-------- Dataset content --------

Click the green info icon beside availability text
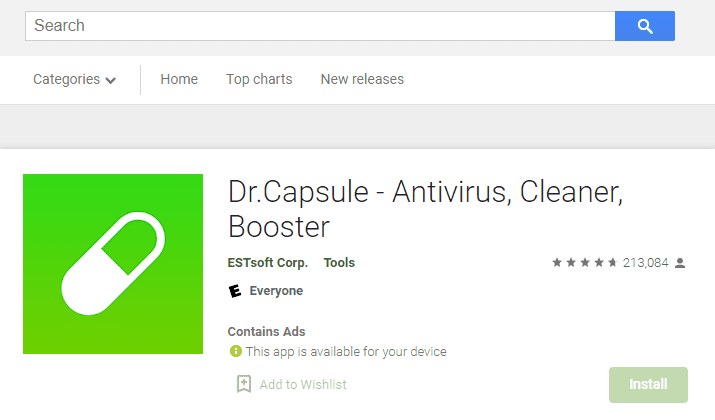 tap(236, 351)
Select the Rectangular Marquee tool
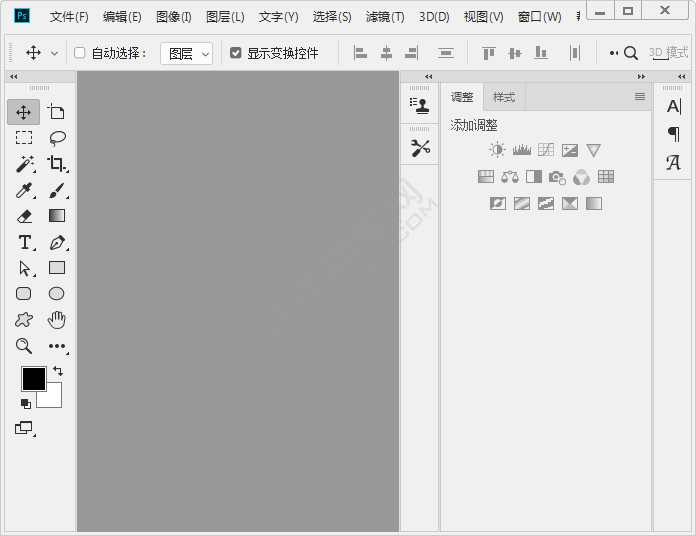This screenshot has height=536, width=696. [24, 138]
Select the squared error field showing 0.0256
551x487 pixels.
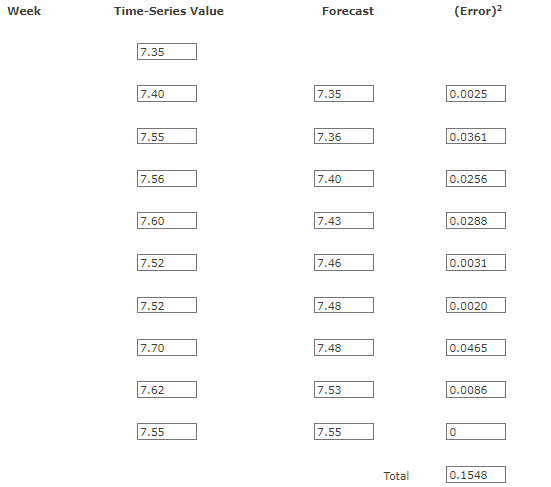click(x=476, y=178)

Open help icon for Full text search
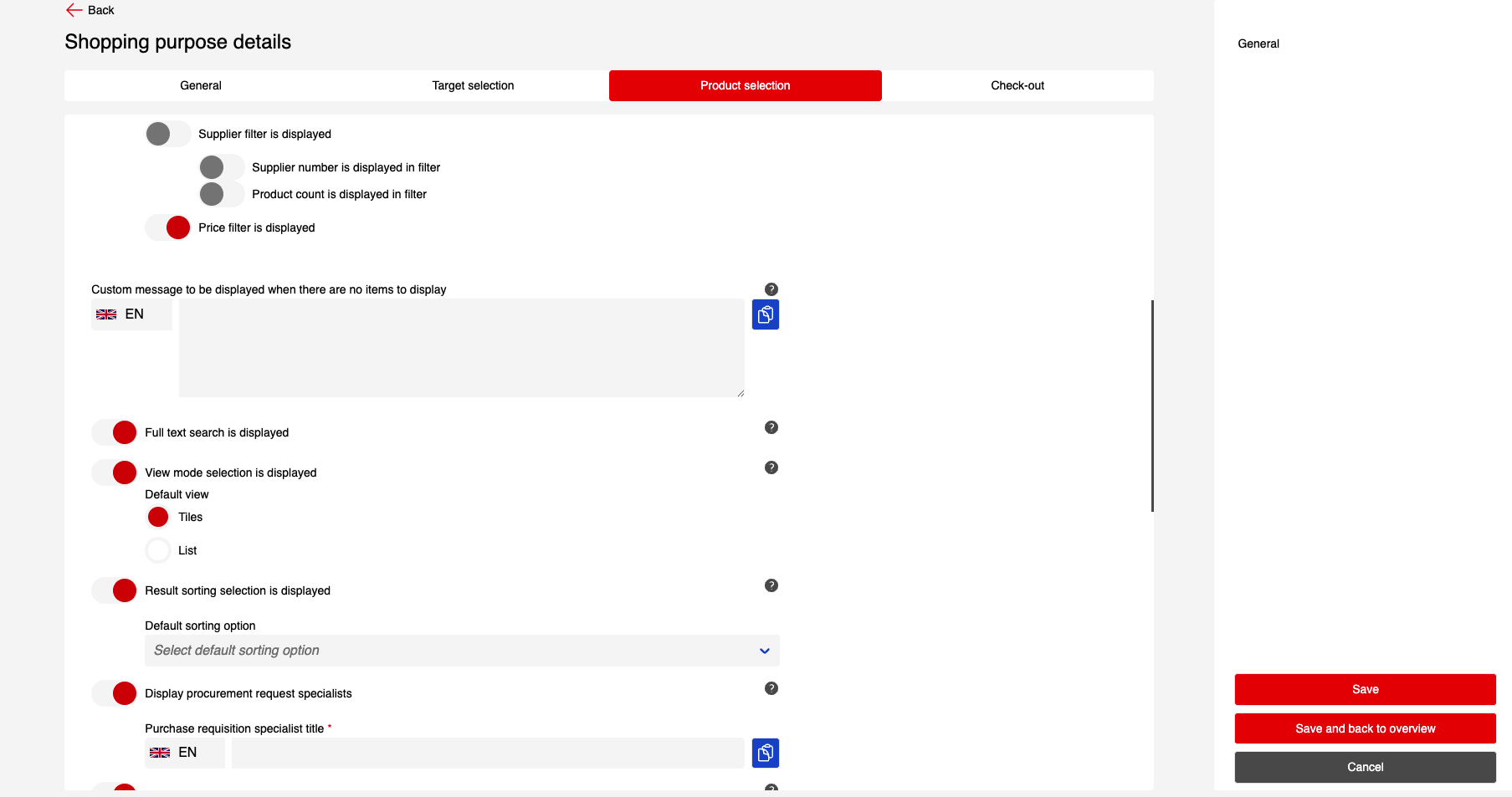point(771,427)
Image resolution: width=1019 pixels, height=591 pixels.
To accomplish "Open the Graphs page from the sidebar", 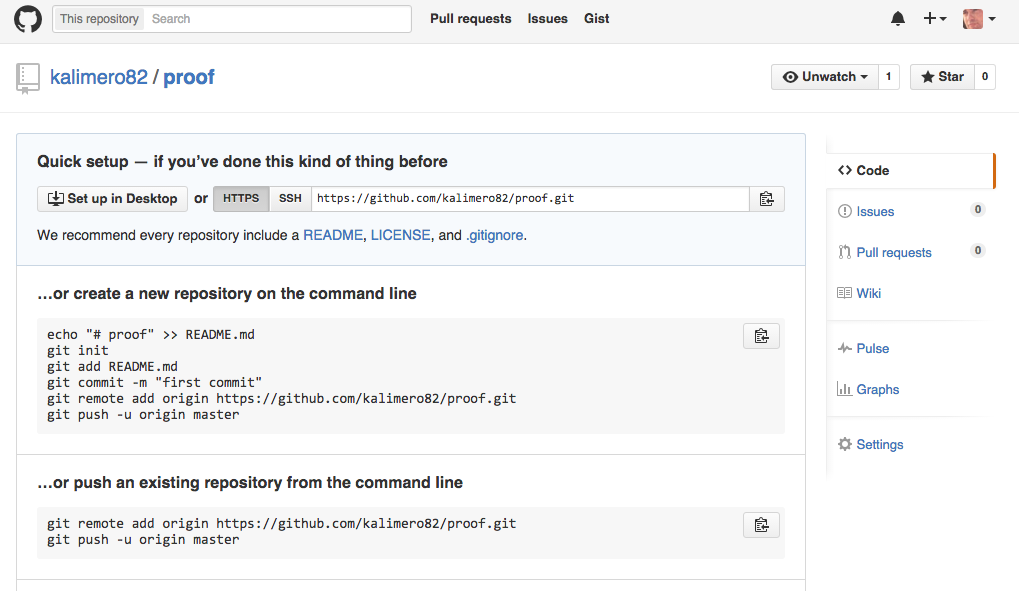I will [875, 389].

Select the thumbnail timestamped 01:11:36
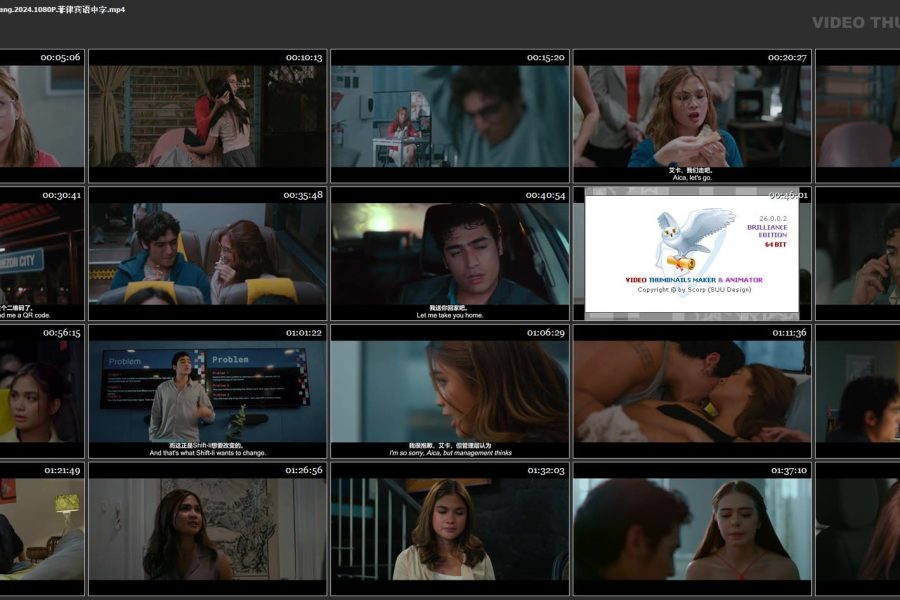691,390
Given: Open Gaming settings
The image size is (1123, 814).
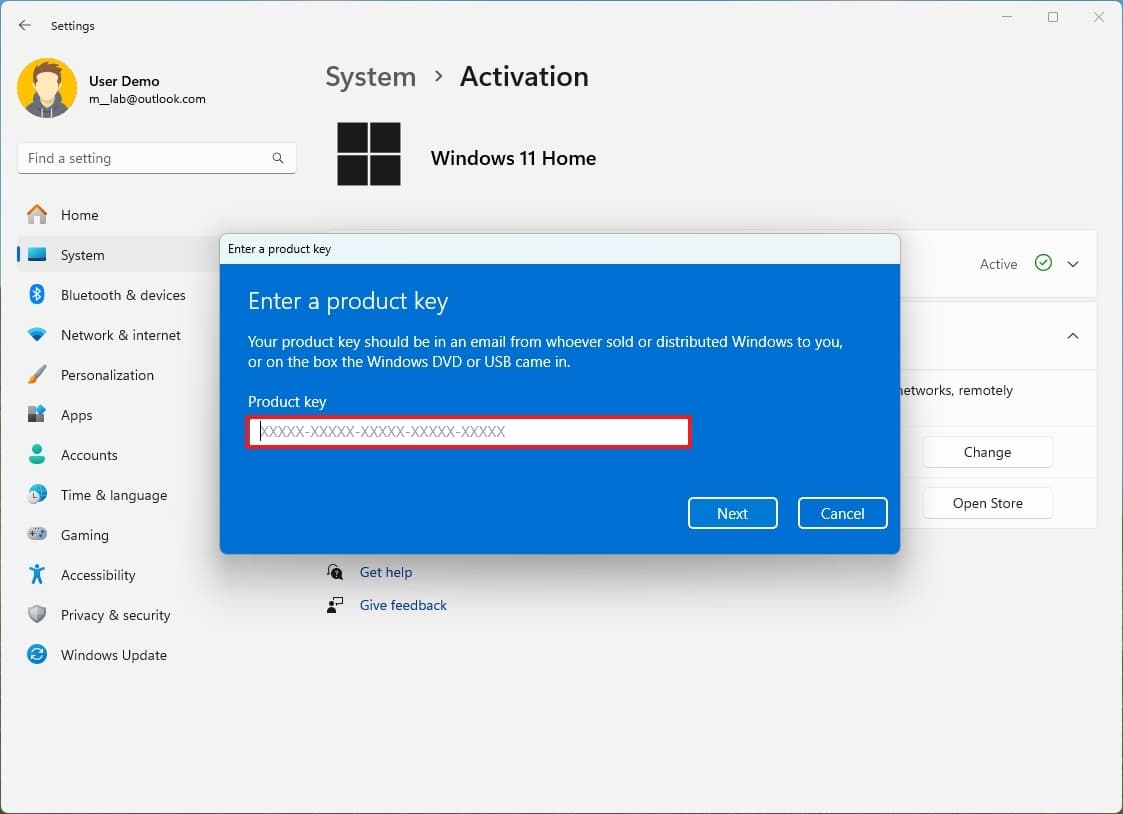Looking at the screenshot, I should click(x=83, y=535).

--------

▸ **The task**
If a line falls between the one containing "Given: Open Gaming settings" and the last line of the entries above, both included, reproduce it exactly; leave the pictures out.

▸ **The completed task**
Given: Open Gaming settings
The image size is (1123, 814).
Looking at the screenshot, I should click(x=83, y=535).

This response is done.